# TRY IT:
Write out all the data again, exactly as it stands.

** Opening INPUT MATERIAL block **

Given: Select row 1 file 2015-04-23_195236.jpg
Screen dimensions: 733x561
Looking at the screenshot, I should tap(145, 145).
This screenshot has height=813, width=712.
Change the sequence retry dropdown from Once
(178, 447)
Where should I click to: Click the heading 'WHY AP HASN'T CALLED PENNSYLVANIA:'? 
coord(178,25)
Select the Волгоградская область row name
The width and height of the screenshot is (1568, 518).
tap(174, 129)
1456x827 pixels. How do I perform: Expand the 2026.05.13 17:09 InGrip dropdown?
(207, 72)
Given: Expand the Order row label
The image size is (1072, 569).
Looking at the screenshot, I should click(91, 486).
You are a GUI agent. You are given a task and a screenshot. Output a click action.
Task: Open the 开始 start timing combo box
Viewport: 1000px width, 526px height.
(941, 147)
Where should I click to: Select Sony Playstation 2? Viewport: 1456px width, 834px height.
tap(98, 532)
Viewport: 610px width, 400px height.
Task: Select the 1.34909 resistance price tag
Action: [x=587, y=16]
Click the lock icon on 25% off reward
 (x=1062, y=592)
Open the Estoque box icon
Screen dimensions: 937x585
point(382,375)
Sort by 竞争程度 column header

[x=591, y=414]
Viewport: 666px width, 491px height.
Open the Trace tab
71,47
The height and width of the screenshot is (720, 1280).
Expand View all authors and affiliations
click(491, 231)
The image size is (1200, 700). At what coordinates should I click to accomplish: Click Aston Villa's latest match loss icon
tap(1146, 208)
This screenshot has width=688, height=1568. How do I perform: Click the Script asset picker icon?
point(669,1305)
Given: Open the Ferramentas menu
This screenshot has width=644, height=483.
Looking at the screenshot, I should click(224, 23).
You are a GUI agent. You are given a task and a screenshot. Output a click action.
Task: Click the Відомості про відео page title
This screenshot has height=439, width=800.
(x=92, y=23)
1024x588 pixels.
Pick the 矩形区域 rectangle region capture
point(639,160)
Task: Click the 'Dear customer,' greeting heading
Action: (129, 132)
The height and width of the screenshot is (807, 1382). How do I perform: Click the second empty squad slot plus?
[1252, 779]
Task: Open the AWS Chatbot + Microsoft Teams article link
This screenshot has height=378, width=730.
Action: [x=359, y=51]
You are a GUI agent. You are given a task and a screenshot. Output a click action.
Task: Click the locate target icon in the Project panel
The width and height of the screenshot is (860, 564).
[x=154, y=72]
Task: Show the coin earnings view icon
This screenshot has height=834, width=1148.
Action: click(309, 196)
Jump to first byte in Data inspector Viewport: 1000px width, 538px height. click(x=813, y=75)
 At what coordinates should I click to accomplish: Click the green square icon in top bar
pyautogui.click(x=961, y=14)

** Closing INPUT MATERIAL block **

# RESPONSE AREA:
Given: Select row 1 file 2015-04-23_195236.jpg
Screen dimensions: 733x561
Looking at the screenshot, I should tap(145, 145).
This screenshot has height=813, width=712.
Change the sequence retry dropdown from Once
(178, 447)
Where should I click to: Click the heading 'WHY AP HASN'T CALLED PENNSYLVANIA:'? 
coord(178,25)
Select the Волгоградская область row name
The width and height of the screenshot is (1568, 518).
tap(174, 129)
1456x827 pixels. How do I perform: Expand the 2026.05.13 17:09 InGrip dropdown?
(207, 72)
Given: Expand the Order row label
The image size is (1072, 569).
Looking at the screenshot, I should click(91, 486).
You are a GUI agent. You are given a task and a screenshot. Output a click action.
Task: Open the 开始 start timing combo box
Viewport: 1000px width, 526px height.
(941, 147)
Where should I click to: Select Sony Playstation 2? Viewport: 1456px width, 834px height.
tap(98, 532)
Viewport: 610px width, 400px height.
Task: Select the 1.34909 resistance price tag
Action: [x=587, y=16]
Click the lock icon on 25% off reward
 (x=1062, y=592)
Open the Estoque box icon
Screen dimensions: 937x585
point(382,375)
Sort by 竞争程度 column header

[x=591, y=414]
Viewport: 666px width, 491px height.
Open the Trace tab
71,47
The height and width of the screenshot is (720, 1280).
Expand View all authors and affiliations
click(491, 231)
The image size is (1200, 700). At what coordinates should I click to accomplish: Click Aston Villa's latest match loss icon
tap(1146, 208)
This screenshot has width=688, height=1568. How do I perform: Click the Script asset picker icon?
point(669,1305)
Given: Open the Ferramentas menu
This screenshot has width=644, height=483.
Looking at the screenshot, I should click(224, 23).
You are a GUI agent. You are given a task and a screenshot. Output a click action.
Task: Click the Відомості про відео page title
This screenshot has height=439, width=800.
(x=92, y=23)
1024x588 pixels.
Pick the 矩形区域 rectangle region capture
point(639,160)
Task: Click the 'Dear customer,' greeting heading
Action: (129, 132)
The height and width of the screenshot is (807, 1382). How do I perform: Click the second empty squad slot plus?
[1252, 779]
Task: Open the AWS Chatbot + Microsoft Teams article link
This screenshot has height=378, width=730.
Action: [x=359, y=51]
You are a GUI agent. You are given a task and a screenshot. Output a click action.
Task: Click the locate target icon in the Project panel
The width and height of the screenshot is (860, 564).
[x=154, y=72]
Task: Show the coin earnings view icon
This screenshot has height=834, width=1148.
Action: click(309, 196)
Jump to first byte in Data inspector Viewport: 1000px width, 538px height. click(x=813, y=75)
 At what coordinates should I click to accomplish: Click the green square icon in top bar
pyautogui.click(x=961, y=14)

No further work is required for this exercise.